Por Víctor Beltri
El Presidente es un lastre, más que un salvavidas
A mis hijas.
Sólo existe una persona capaz de sacar lo peor de cada uno de los mexicanos. Los insultos recientes a la comunidad judía, por parte del presidente Andrés Manuel López Obrador, y la reacción inmediata de sus seguidores —apoyando de forma incondicional los despropósitos del mandatario— no dejan lugar a dudas.
El agravio de la semana fue para los judíos, como en su momento le correspondió a los jesuitas, los periodistas, los niños con cáncer o cualquier otro colectivo que se haya atrevido a exigir resultados a un gobierno que ha demostrado no tener mayores escrúpulos ni visión a futuro. El Presidente sabe cómo hacer daño, y ha ejercido su liderazgo para endurecer —como las piedras de río, que terminan por perder sus aristas— a una feligresía cuyo resentimiento rebasa, cada día, nuevos límites: la intención es lastimar, primero, a quien cuestiona; el aislamiento —y la descalificación— vendrá después.
El Presidente lo sabe, de sobra. Nada es tan ofensivo como insultar a un judío comparándolo con Hitler; nada puede ser tan miserable como repetir la dosis, al día siguiente, haciéndolo extensivo a la comunidad entera. Nada es tan ofensivo como cuestionar la lealtad de los jesuitas al Papa; rechazar el compromiso con la verdad de los periodistas o ignorar el dolor de quien ve agonizar a sus hijos entre sus brazos. Nada es más cobarde tampoco, hay que decirlo, que guardar silencio ante las tropelías del tirano.
México se ha convertido en un país de timoratos: una nación de pusilánimes, aunque el adjetivo resulte doloroso. La transformación es real, aunque no sea positiva, y sus resultados podrían medirse por la relación entre el número de decesos y las manifestaciones públicas del hartazgo ciudadano: mientras que, en 2014, la desaparición de 43 estudiantes era suficiente para indignar y movilizar al país entero, en el 2022 nos hemos resignado a contar los fallecidos en cifras de seis dígitos, sin atrevernos a chistar en absoluto. Nos hemos puesto a la merced del matón del barrio.

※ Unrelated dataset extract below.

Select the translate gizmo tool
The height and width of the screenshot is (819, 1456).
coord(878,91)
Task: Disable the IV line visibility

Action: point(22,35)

El sexenio sería un fracaso rotundo, en el sentido convencional, pero para el Presidente no ha sido más que un éxito continuo. Un éxito que se refleja no sólo en la popularidad que conserva —y que sigue incrementando, a pesar de sus pifias— sino también en la poca credibilidad que merece la crítica de sus adversarios. El Presidente no es un genio, sino un manipulador: el mandatario no es un estadista, sino un provinciano que llegó a un lugar que no se merecía. El titular del Ejecutivo no es un prócer, sino un irresponsable que no supo entender lo que la vida le puso enfrente: un burro que, como en la fábula, tocó —sin querer— la flauta.

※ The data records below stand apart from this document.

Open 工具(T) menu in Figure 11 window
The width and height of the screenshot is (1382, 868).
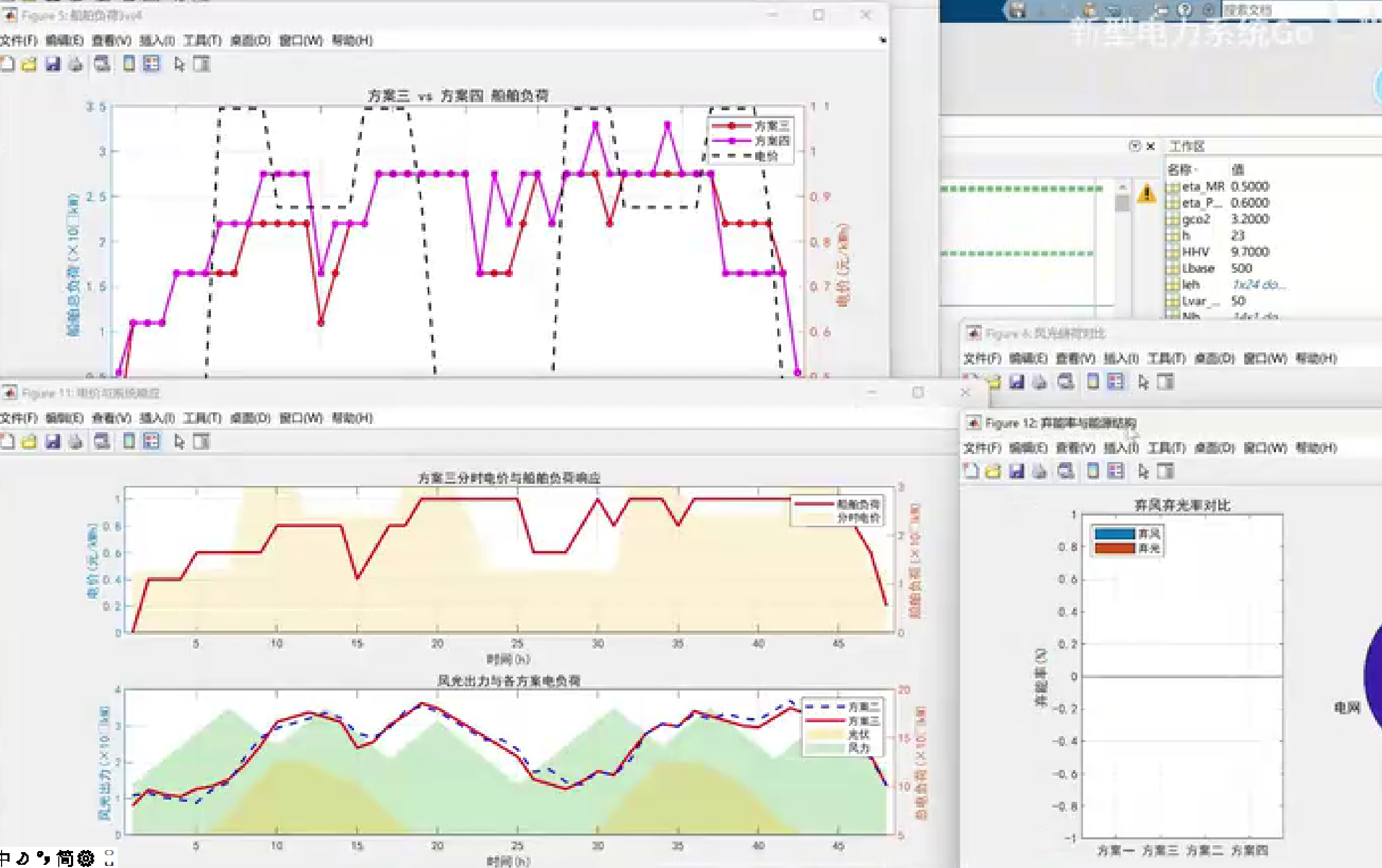click(x=202, y=418)
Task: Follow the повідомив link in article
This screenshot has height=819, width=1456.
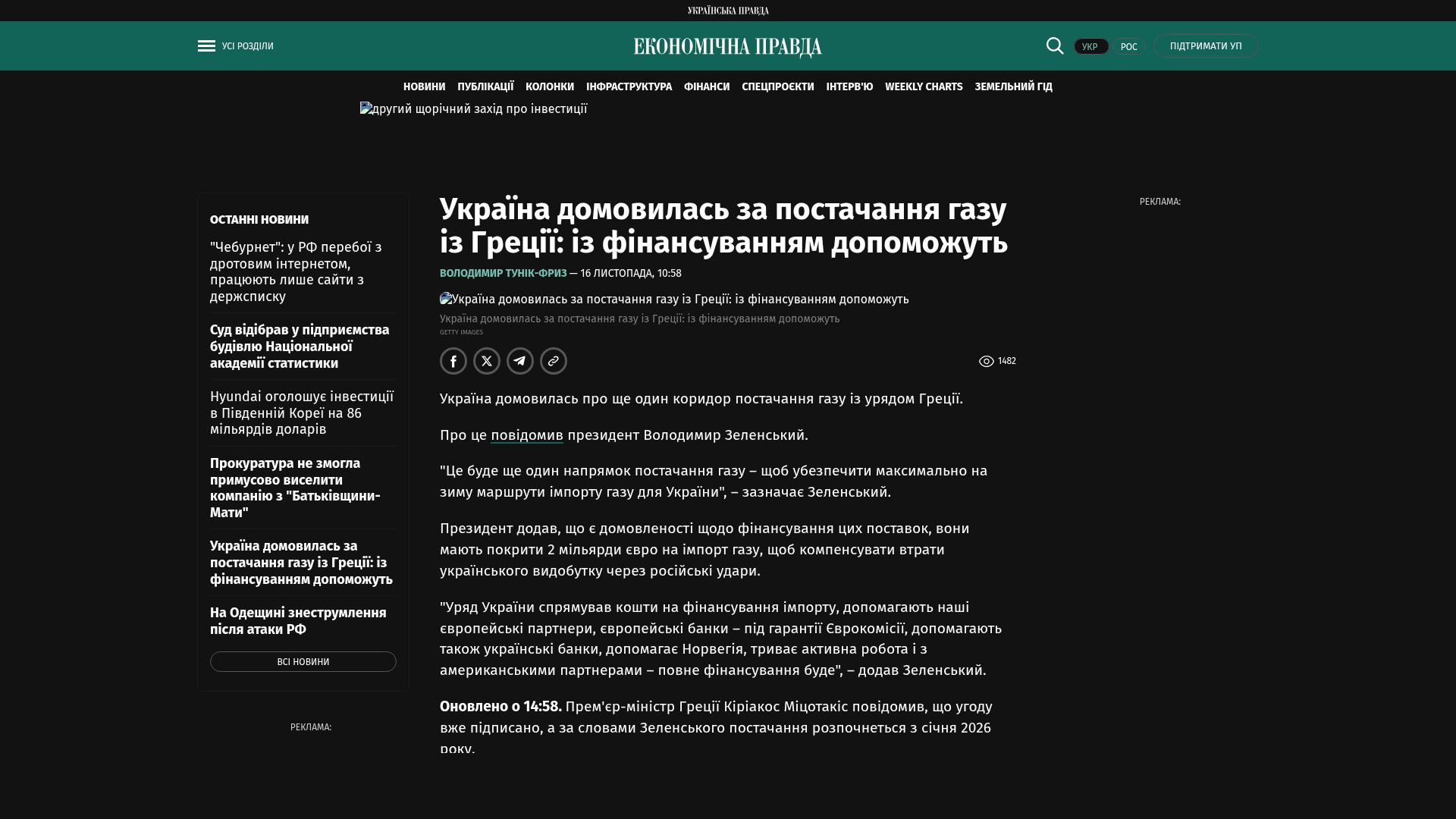Action: click(526, 435)
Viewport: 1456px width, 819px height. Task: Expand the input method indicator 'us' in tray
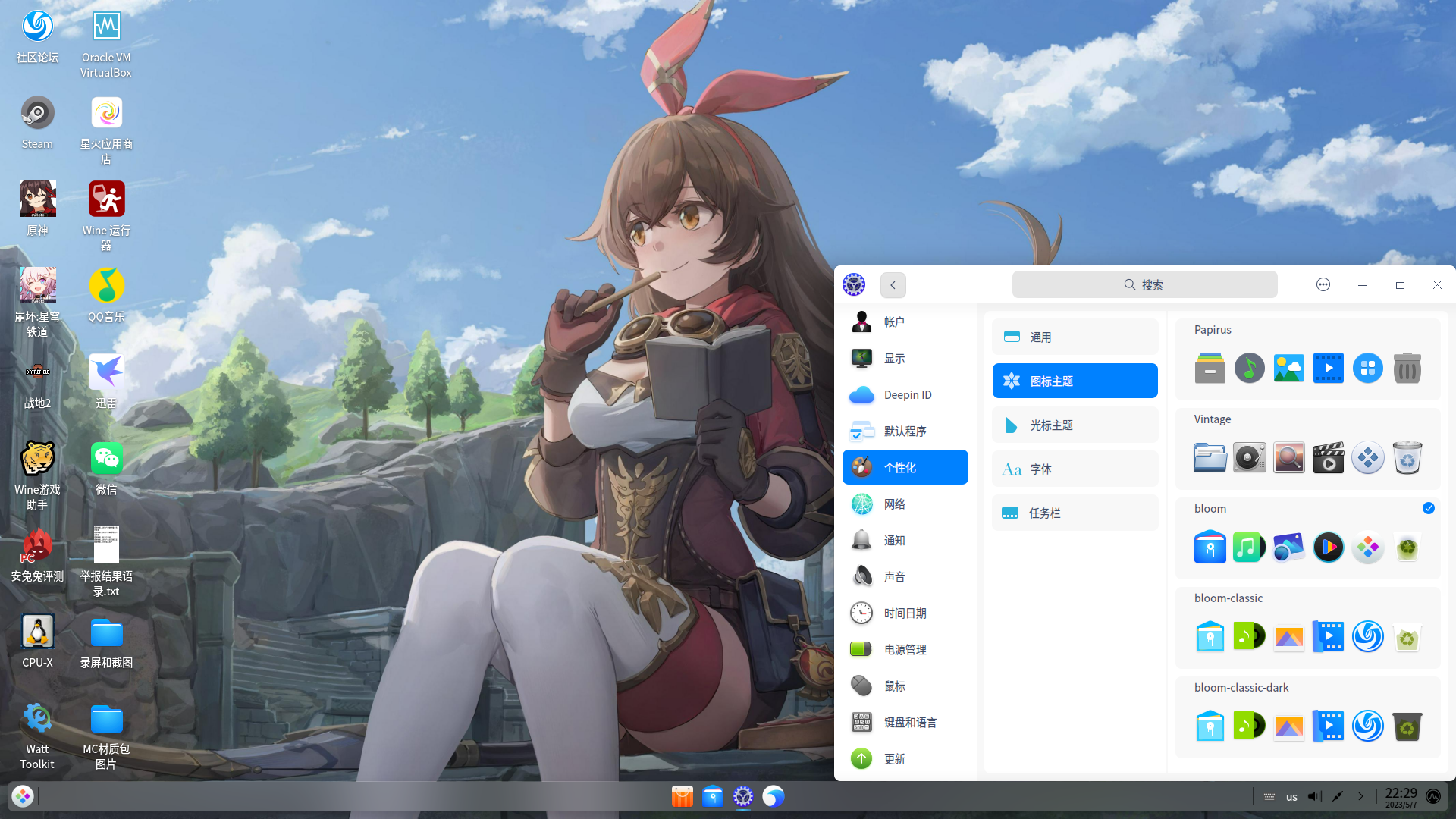1291,797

Sólo existe una persona capaz de sacar lo peor de cada uno de los mexicanos. El Presidente de la República pregona la paz, pero promueve la violencia; el mandatario pretende construir el futuro, pero no es capaz de aceptar —y dejar atrás— la derrota que sufrió hace 16 años. El Presidente no entiende el mundo en el que vive, y prefiere seguir persiguiendo sus molinos de viento antes que aceptarlo: el Presidente, no obstante su popularidad —sin contendientes reales—, es un lastre, más que un salvavidas.
El poder es temporal, sin embargo. Los errores son patentes, y, quienes vengan en el futuro, tendrán que reparar los errores de un personaje soberbio y carismático, pero con capacidades muy limitadas. El Ejército no tiene dueño; los jesuitas siguen aquí, a pesar de haber sido expulsados hace algunos siglos. La Iglesia católica ha sobrevivido desde hace más de dos milenios, los judíos han resistido tiranías desde hace más de cinco mil años. Un sexenio, en este contexto, no es sino irrelevante.
El Presidente es poderoso —es cierto—, pero no lo es más que todos nosotros, si nos unimos. Nada es más cobarde que guardar silencio ante las tropelías del tirano: nada es más digno, sin embargo, que perder el miedo y levantar la voz. Y los puños. Y las calles. Y pronto.